= Dokumentauszug =
Nach 81 Jahren wird der Kalkofen in der Val Zuort bei Tarasp heute wieder angezündet. Sieben Tage und sieben Nächte muss das Feuer brennen. Hilfe bei der Überwachung gibts von den Arbeitslosen.

Südostschweiz
14.02.13 - 01:00 Uhr

Von Fadrina Hofmann

Tarasp. – Der 26-jährige Joannes Wetzel aus Pradella bei Scuol ist ein leidenschaftlicher Maurer. Seine grösste Passion ist allerdings die alte Putztechnik Sgraffito. «Sgraffito ist aus der Kalk-Kultur heraus entstanden», erzählt Wetzel. Und ein schönes Sgraffito kann seiner Meinung nach nur mit Kalk geschaffen werden. Nun hat sich Wetzel ein ehrgeiziges Ziel gesteckt: Er möchte ein Sgraffito vom Anfang bis zum Schluss selber machen, begonnen mit dem eigenhändigen Kalkbrennen.

13 Arbeitslose helfen mit

Im vergangenen Sommer hat Wetzel die Mauern des Schlosses Tarasp nach alter Tradition mit Kalk restauriert. Hier ist er mit dem Schlossverwalter Jon Fanzun ins Gespräch gekommen. Schon bald entstand die Idee, den alten Kalkofen der Val Zuort bei Tarasp wieder zu benutzen, der sich in Besitz der Bürgergemeinde Tarasp befindet. Das letzte Mal wurde der Ofen 1932 angezündet. Heute um Punkt 17 Uhr soll es wieder so weit sein. Bereits im Herbst wurden 100 Ster einheimisches Holz zum Kalkofen transportiert. Hilfe erhielten Wetzel und Fanzun vom RAV. Durch ein Beschäftigungsprogramm packten insgesamt 13 Arbeitslose bei diesem Projekt mit an. Seit dem 7. Januar haben Wetzel und seine Helfer die 42 Kubik Dolomiter Kalksteine aus S-charl in den Ofen eingemauert – alles trocken, also ohne Mörtel. Zwei Schichten und viel Detailwissen waren bei diesem Unterfangen notwendig. Die grösste Herausforderung bestand laut Wetzel darin, den Bogen so zu mauern, dass genügend Luft innerhalb des Ofens zirkulieren kann. Schliesslich muss die Temperatur während sieben Tagen und sieben Nächten konstant bei über 1000 Grad bleiben.

Die Kalk-Kultur aufleben lassen

Für Wetzel ist es klar, dass er während des gesamten Brennprozesses vor Ort sein wird. Hilfe erhält er wieder von den Arbeitslosen der Region. Ihre Aufgabe wird es sein, die Asche wegzuputzen und das Feuer am Brennen zu halten. «Wenn das Feuer erlöscht, ist das eine Katastrophe», sagt Wetzel. Ihm ist es ein Herzensanliegen, dass das Projekt gelingt. Schliesslich möchte er mit dem selbst gebrannten Kalk danach auch arbeiten können. Ein Teil der rund 150 Fässer Kalk soll verkauft werden, um die Kosten wieder decken zu können. «Mir ist es wichtig, die Kalk-Kultur wieder aufleben zu lassen», sagt Wetzel. Im nächsten Jahr kann der Maurer seine neu erworbenen Fähigkeiten in der Val S-charl einsetzen. Zum Jubiläum 100 Jahre Nationalpark Schweiz werden auch die alten Kalköfen reaktiviert.

Der Kalkofen wird heute Abend um 17 Uhr angezündet. Am Sonntag, 17. Februar, findet ab 18 Uhr ein Apéro für die Bevölkerung statt. Die Schulen können sich am Montag, 18. Februar, vor Ort informieren lassen.

= Angezeigte Informationen =
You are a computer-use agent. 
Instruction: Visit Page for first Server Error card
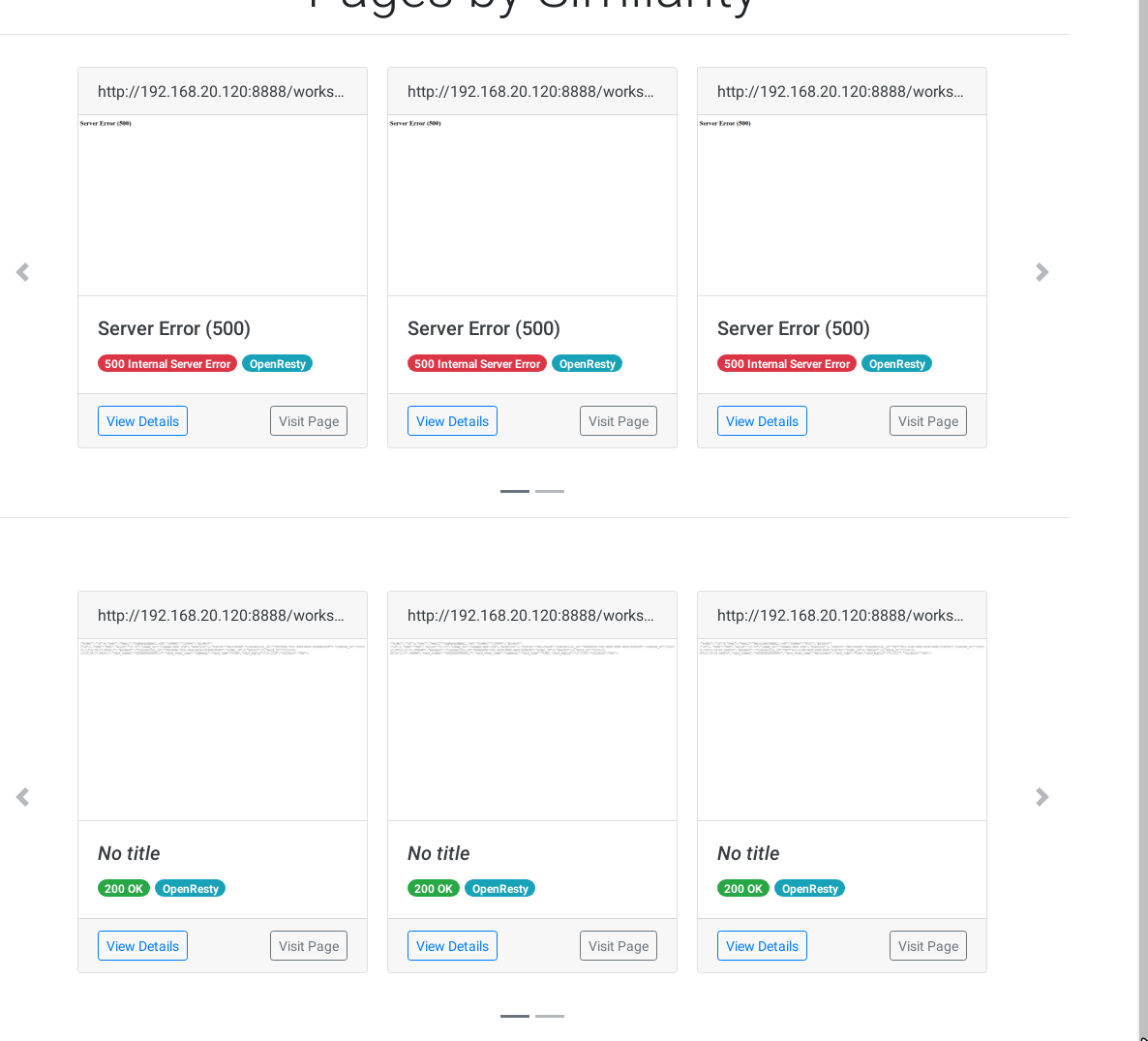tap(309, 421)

---

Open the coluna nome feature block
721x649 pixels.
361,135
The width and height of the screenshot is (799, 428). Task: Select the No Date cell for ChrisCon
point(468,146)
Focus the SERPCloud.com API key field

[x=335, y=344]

= Arbeitsaufträge =
1. In welchem Jahr wurde der Kalkofen in der Val Zuort laut dem Dokumentauszug zum letzten Mal angezündet?
2. Geben Sie den Dokumentauszug von „Die Kalk-Kultur aufleben“ bis einschließlich „alten Kalköfen reaktiviert.“ wortgetreu wieder.

= Schriftliche Antworten =
1. Im Jahr 1932.

2.
Die Kalk-Kultur aufleben lassen

Für Wetzel ist es klar, dass er während des gesamten Brennprozesses vor Ort sein wird. Hilfe erhält er wieder von den Arbeitslosen der Region. Ihre Aufgabe wird es sein, die Asche wegzuputzen und das Feuer am Brennen zu halten. «Wenn das Feuer erlöscht, ist das eine Katastrophe», sagt Wetzel. Ihm ist es ein Herzensanliegen, dass das Projekt gelingt. Schliesslich möchte er mit dem selbst gebrannten Kalk danach auch arbeiten können. Ein Teil der rund 150 Fässer Kalk soll verkauft werden, um die Kosten wieder decken zu können. «Mir ist es wichtig, die Kalk-Kultur wieder aufleben zu lassen», sagt Wetzel. Im nächsten Jahr kann der Maurer seine neu erworbenen Fähigkeiten in der Val S-charl einsetzen. Zum Jubiläum 100 Jahre Nationalpark Schweiz werden auch die alten Kalköfen reaktiviert.